BEGIN
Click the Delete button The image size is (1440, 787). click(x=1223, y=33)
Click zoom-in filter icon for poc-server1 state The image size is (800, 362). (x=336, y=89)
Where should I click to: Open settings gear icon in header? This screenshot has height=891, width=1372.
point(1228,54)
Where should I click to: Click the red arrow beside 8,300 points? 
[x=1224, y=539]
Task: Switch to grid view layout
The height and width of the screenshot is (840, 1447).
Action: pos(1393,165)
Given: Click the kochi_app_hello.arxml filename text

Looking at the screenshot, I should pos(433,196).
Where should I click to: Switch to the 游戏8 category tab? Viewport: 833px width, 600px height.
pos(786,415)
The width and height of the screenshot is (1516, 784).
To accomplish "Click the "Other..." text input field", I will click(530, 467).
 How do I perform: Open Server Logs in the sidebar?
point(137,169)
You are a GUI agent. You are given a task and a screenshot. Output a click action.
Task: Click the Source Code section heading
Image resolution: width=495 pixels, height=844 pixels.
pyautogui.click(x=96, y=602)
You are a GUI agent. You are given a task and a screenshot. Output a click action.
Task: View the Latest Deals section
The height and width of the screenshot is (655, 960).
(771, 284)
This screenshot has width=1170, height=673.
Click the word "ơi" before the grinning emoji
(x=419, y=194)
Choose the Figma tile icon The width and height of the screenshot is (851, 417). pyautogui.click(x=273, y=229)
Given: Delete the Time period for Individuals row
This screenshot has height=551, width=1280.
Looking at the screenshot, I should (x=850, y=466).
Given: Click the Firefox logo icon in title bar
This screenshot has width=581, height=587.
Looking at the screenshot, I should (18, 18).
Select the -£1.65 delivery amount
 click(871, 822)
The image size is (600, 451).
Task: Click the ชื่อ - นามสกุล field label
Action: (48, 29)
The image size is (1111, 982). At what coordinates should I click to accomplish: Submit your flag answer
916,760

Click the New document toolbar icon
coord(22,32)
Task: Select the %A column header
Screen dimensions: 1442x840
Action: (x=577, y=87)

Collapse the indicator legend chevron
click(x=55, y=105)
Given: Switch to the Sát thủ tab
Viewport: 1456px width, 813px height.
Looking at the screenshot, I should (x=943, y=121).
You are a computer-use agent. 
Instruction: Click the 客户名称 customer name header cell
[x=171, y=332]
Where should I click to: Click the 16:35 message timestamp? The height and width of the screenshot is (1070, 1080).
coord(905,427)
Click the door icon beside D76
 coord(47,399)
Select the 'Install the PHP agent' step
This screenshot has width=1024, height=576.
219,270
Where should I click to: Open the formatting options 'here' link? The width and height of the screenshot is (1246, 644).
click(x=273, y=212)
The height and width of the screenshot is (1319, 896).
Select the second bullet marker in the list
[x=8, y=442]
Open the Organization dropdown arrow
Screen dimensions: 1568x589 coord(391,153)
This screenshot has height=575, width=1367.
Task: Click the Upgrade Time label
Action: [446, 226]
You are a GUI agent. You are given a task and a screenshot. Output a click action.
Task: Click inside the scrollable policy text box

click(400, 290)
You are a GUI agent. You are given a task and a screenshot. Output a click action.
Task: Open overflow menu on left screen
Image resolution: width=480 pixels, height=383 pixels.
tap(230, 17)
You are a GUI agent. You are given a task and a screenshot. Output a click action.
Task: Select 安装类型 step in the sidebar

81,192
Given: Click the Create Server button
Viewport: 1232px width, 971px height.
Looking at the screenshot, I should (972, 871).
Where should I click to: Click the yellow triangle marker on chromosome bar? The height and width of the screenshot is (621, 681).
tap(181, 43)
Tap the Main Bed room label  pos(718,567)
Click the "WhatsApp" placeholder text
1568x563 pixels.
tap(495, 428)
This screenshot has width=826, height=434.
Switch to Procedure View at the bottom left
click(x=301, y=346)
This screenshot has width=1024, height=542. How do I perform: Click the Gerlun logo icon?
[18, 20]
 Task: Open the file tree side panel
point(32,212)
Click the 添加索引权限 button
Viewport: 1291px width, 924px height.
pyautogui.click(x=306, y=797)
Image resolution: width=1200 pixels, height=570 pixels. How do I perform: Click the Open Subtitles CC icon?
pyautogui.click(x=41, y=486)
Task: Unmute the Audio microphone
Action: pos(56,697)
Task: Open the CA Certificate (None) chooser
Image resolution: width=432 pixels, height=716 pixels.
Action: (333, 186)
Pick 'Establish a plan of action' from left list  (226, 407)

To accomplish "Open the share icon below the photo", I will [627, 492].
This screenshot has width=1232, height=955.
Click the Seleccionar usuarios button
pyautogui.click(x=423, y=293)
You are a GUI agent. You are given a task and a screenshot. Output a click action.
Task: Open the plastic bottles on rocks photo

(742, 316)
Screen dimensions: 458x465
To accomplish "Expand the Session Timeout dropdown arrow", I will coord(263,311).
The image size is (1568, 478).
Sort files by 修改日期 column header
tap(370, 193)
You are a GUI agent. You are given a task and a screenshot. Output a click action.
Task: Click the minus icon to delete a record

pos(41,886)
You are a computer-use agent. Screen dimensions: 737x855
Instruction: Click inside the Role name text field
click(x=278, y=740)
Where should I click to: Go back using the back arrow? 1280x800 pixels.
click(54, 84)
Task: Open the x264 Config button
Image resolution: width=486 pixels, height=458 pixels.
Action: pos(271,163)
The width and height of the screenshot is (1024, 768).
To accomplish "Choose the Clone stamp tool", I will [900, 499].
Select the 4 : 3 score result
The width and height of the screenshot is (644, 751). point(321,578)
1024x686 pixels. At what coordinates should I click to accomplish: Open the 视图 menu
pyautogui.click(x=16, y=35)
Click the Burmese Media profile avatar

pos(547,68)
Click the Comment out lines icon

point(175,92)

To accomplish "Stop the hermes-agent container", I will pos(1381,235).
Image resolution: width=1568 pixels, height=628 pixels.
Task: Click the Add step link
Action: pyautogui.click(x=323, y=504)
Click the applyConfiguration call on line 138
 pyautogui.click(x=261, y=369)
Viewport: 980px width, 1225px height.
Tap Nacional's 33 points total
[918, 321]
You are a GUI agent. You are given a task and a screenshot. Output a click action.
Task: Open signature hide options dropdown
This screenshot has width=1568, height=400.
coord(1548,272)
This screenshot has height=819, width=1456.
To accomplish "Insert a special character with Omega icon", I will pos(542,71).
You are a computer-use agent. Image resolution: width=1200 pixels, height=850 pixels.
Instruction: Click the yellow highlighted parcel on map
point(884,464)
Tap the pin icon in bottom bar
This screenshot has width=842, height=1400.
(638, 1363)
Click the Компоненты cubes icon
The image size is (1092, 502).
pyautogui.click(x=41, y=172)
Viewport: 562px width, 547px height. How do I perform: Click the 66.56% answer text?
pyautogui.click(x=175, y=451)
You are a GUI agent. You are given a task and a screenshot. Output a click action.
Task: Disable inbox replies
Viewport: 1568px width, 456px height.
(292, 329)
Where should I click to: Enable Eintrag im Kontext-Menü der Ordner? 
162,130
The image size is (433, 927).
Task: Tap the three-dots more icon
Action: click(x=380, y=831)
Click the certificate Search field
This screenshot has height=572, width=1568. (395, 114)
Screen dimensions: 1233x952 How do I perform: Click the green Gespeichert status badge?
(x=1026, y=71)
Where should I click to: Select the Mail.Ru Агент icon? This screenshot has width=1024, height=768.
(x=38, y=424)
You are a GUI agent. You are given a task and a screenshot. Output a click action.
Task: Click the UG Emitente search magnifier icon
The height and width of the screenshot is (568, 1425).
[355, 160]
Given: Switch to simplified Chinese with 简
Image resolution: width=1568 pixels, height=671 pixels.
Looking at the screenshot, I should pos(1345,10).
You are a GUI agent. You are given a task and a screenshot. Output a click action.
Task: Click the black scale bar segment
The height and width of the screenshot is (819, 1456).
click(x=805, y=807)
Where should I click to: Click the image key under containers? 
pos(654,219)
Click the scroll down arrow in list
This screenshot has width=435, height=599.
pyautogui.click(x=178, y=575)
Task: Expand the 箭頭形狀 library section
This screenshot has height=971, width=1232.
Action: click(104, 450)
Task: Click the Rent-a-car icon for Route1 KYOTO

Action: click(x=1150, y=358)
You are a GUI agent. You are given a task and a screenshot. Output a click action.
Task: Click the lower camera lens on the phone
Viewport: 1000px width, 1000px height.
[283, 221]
END
■ Problem to work on: The reply should hold only the lines from the top of the records through the line that has "Task: Select the %A column header", each one exact.

■ Result of the exercise:
Click the Delete button The image size is (1440, 787). click(x=1223, y=33)
Click zoom-in filter icon for poc-server1 state The image size is (800, 362). (x=336, y=89)
Where should I click to: Open settings gear icon in header? This screenshot has height=891, width=1372.
point(1228,54)
Where should I click to: Click the red arrow beside 8,300 points? 
[x=1224, y=539]
Task: Switch to grid view layout
The height and width of the screenshot is (840, 1447).
Action: pos(1393,165)
Given: Click the kochi_app_hello.arxml filename text

Looking at the screenshot, I should pos(433,196).
Where should I click to: Switch to the 游戏8 category tab? Viewport: 833px width, 600px height.
pos(786,415)
The width and height of the screenshot is (1516, 784).
To accomplish "Click the "Other..." text input field", I will click(530, 467).
 How do I perform: Open Server Logs in the sidebar?
point(137,169)
You are a GUI agent. You are given a task and a screenshot. Output a click action.
Task: Click the Source Code section heading
Image resolution: width=495 pixels, height=844 pixels.
pyautogui.click(x=96, y=602)
You are a GUI agent. You are given a task and a screenshot. Output a click action.
Task: View the Latest Deals section
The height and width of the screenshot is (655, 960).
(771, 284)
This screenshot has width=1170, height=673.
Click the word "ơi" before the grinning emoji
(x=419, y=194)
Choose the Figma tile icon The width and height of the screenshot is (851, 417). pyautogui.click(x=273, y=229)
Given: Delete the Time period for Individuals row
This screenshot has height=551, width=1280.
Looking at the screenshot, I should (x=850, y=466).
Given: Click the Firefox logo icon in title bar
This screenshot has width=581, height=587.
Looking at the screenshot, I should (18, 18).
Select the -£1.65 delivery amount
 click(871, 822)
The image size is (600, 451).
Task: Click the ชื่อ - นามสกุล field label
Action: (48, 29)
The image size is (1111, 982). At what coordinates should I click to accomplish: Submit your flag answer
916,760

Click the New document toolbar icon
coord(22,32)
Task: Select the %A column header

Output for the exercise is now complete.